Communiqué de la BBC relatant la tragédie d'Oradour

 

Communiqué de la BBC du 16 Août 1944 évoquant Oradour sur Glane

 


16 Août 1944

21 heures 37

LES FRANÇAIS PARLENT AUX FRANÇAIS

HONNEUR ET PATRIE

Jean-Jacques Mayoux

 

D'Oradour au camp d'extermination de Lublin


Les journaux anglais d'avant-hier étaient pleins de photos de Lublin. Lublin était le camp d'extermination où 500 000 innocents, catalogués ennemis de la race allemande, ont trouvé la mort.


On voit sur les photos des rangées de fours, comme des fours de boulanger entrouverts et au premier plan un amoncellement confus où d'autres photos prises de plus près font distinguer des squelettes.

 


Chacun de nous se rappelle quelqu'un qu'il a connu, un regard, une voix, une poignée de mains. Un souvenir surgit et rapproche de nous cette horreur, fait une réalité plus vive de ce cauchemar ; on pense : il, elle est peut-être là, dans ce tas confus et innommable de choses qui ont été des êtres humains.


On n'aime pas, si on est à peu près normal, plonger dans cet abîme.

 


Pour nous autres, Français de la Résistance, c'est assez facile pourtant car nous sommes acclimatés à l'horreur et nous passons hélas, trop bien d'Oradour à Lubin.

C'est, hélas, trop facile de se dire : tous ceux dont tu n'as plus de nouvelles - femme, enfants, parents sont peut-être dans un charnier comme celui-là.


Mais que ceux à qui personne ne manque, ceux à qui rien n'a manqué, que ceux qui n'ont pas bougé de chez eux, fassent ce terrible effort d'imagination et de sympathie humaine : il faut que l'humanité tout entière comprenne.

 

Mère, qui avait tendrement débarbouillé votre petit enfant pour l'envoyer à l'école ce matin et qui avez embrassé tout l'avenir et toute la fraîcheur du matin et du monde sur ses joues roses, mettez-vous dans la peau de la maman qui a envoyé son petit garçon à l'école d'Oradour et qui écrit


: "Mon petit garçon n'était pas rentré le soir et, le dimanche 11, j'ai erré dans les ruines à la recherche de mon enfant que j'ai découvert au milieu de l'église.
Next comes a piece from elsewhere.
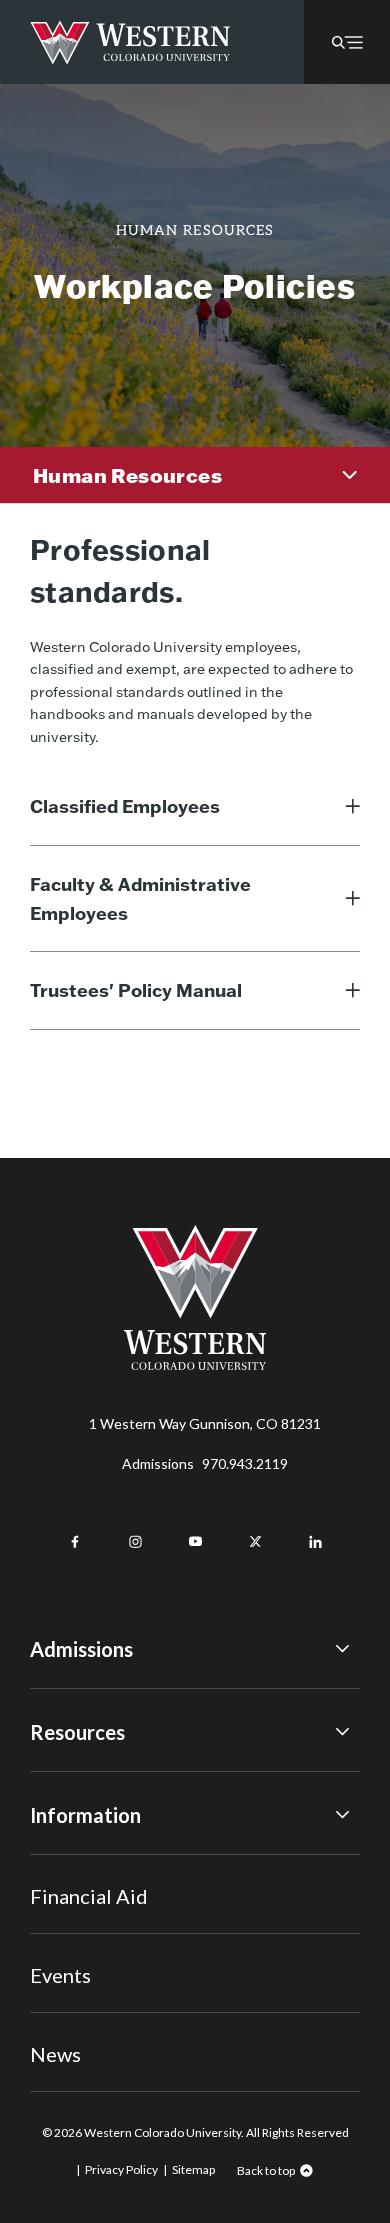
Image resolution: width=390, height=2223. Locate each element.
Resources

Il était à moitié carbonisé. Deux autres petits enfants se trouvaient dans le confessionnal. "

 

Mettons-nous tous, aryens que nous sommes, dans la peau de ce juif déporté de Drancy en Pologne et qui raconte :


"Ayant demandé à un chef dans le camp quel jour je verrai ma femme et ma fille déportées en même temps que moi et parties d'Auschwitz en camion, il m'emmène hors du camp et, me montrant au loin une immense cheminée par laquelle s'échappe une fumée blanche, il me dit ces simples paroles

: " Ta femme et ta fille s'en vont dans cette fumée. "


Est-ce que votre peau ne frémit pas, est-ce que votre poil ne se hérisse pas à la seule pensée que ces paroles ont été dites ?


Lors des grands massacres de Lublin, des haut-parleurs jouaient des airs de tango et de rumba. N'est-ce pas que nous sommes ici en dehors de l'humanité, face à face avec l'esprit du mal ? On fait à Lublin ouvrir la bouche des victimes et on leur arrache leurs dents en or. On les fait mettre nus et les vêtements son récupérés.

 

Une fois morts et incinérés, on met en cylindres la poudre d'os pour en faire de l'engrais pour les champs allemands.


On fait de l'engrais avec des hommes. Quelle sinistre folie, n'est-ce pas ?


Mais pourquoi ceux qui sont si peu sensibles à la dignité de la vie seraient-ils plus sensibles à la dignité de la mort?

 

En face de ces bourreaux et de ces tortionnaires que notre haine nécessaire ne soit que l'autre nom, ne soit que le revers de notre pitié.

 

Mais que toute la pitié, que toute la tendresse humaine sachent dès aujourd'hui se tourner en une haine inflexible et vigilante.

 


Qu'une paix juste et dure enfin nous garantisse que nos enfants ne connaîtront jamais ni Lublin, ni Lidice, ni Oradour.